§ **Work instruction**
After reading the entries below, report how many lines have the string "will" in them, giving the number alone.

§ **Material provided**
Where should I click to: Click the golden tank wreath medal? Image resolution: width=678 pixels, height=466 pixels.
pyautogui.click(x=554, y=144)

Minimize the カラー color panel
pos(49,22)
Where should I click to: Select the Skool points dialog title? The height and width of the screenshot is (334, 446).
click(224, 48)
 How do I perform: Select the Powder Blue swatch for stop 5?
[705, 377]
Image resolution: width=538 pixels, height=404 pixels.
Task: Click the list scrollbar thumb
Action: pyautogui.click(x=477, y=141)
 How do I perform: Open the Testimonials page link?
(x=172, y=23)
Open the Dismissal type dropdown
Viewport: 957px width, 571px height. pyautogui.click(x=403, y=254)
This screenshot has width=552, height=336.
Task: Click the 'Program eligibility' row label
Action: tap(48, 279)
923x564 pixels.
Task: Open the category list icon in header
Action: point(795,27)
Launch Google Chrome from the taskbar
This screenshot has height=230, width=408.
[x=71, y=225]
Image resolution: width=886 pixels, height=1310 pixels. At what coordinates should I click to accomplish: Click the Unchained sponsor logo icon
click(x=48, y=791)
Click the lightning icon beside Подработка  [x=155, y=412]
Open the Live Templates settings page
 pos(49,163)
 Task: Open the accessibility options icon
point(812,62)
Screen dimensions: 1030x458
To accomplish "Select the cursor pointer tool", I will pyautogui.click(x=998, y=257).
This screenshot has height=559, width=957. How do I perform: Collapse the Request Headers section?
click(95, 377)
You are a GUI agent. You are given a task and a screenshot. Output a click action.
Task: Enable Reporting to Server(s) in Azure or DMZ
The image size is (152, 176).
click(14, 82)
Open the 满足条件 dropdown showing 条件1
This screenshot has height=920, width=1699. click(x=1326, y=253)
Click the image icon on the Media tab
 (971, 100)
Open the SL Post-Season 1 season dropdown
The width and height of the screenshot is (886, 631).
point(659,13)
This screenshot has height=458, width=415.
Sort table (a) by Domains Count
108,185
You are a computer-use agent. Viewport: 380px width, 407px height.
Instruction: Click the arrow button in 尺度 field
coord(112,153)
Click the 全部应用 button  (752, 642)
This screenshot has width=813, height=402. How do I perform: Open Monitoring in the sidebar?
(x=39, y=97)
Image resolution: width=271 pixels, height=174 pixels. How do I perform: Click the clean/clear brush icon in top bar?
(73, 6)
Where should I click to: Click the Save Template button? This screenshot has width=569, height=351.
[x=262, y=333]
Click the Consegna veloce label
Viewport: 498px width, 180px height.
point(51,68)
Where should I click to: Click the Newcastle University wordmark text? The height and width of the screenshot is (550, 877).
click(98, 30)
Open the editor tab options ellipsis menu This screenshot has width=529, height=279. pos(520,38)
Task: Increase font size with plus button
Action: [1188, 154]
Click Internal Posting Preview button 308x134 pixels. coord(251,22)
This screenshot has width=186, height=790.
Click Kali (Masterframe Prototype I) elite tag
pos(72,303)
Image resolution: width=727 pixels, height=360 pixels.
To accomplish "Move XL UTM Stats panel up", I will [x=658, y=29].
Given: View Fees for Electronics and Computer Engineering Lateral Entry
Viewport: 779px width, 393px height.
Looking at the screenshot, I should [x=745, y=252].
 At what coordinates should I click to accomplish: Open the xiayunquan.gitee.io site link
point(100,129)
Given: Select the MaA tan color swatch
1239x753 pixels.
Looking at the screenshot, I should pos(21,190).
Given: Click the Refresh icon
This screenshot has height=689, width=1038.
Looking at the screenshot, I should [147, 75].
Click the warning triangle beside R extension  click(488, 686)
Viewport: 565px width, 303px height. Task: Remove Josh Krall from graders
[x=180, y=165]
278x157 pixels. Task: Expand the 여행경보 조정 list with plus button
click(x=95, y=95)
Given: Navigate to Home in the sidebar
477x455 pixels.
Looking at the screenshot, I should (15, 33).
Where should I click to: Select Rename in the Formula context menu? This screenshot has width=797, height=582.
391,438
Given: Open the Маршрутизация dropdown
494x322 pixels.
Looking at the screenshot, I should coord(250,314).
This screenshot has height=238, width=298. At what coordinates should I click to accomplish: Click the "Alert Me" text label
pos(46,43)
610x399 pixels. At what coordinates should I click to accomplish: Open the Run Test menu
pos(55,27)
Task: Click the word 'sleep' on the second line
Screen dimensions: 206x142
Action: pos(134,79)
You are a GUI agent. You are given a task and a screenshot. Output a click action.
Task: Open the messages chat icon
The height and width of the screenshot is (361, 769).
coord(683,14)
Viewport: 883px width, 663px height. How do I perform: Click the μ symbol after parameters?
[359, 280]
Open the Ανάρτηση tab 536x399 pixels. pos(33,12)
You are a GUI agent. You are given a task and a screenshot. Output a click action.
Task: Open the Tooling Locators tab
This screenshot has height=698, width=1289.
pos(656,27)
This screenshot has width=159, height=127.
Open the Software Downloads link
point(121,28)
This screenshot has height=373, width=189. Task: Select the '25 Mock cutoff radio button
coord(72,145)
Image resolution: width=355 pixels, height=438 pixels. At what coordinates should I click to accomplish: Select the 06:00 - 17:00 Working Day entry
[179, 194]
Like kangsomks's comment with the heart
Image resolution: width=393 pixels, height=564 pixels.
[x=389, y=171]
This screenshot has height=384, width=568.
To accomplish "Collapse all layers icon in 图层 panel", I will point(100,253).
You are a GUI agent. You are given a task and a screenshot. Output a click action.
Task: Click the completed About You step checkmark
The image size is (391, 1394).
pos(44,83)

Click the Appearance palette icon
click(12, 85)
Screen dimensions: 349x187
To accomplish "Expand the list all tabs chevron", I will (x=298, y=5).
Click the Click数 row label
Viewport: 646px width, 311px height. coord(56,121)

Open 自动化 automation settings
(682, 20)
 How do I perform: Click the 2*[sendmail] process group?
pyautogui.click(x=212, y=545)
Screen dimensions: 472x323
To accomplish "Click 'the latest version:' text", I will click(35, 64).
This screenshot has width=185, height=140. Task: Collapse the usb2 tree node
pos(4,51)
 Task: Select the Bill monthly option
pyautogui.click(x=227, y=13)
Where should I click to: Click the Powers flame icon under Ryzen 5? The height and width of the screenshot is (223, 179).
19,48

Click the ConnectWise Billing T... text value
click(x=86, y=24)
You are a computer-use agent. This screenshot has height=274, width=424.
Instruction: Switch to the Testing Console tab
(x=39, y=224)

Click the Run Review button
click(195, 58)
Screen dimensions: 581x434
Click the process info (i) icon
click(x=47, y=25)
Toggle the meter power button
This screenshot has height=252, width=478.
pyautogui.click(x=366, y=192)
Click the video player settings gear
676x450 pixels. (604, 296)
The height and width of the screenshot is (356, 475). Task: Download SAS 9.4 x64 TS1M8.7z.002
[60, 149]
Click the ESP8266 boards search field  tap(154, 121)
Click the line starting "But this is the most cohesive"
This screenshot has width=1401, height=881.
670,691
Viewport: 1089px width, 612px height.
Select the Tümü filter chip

§ **Answer for the task**
5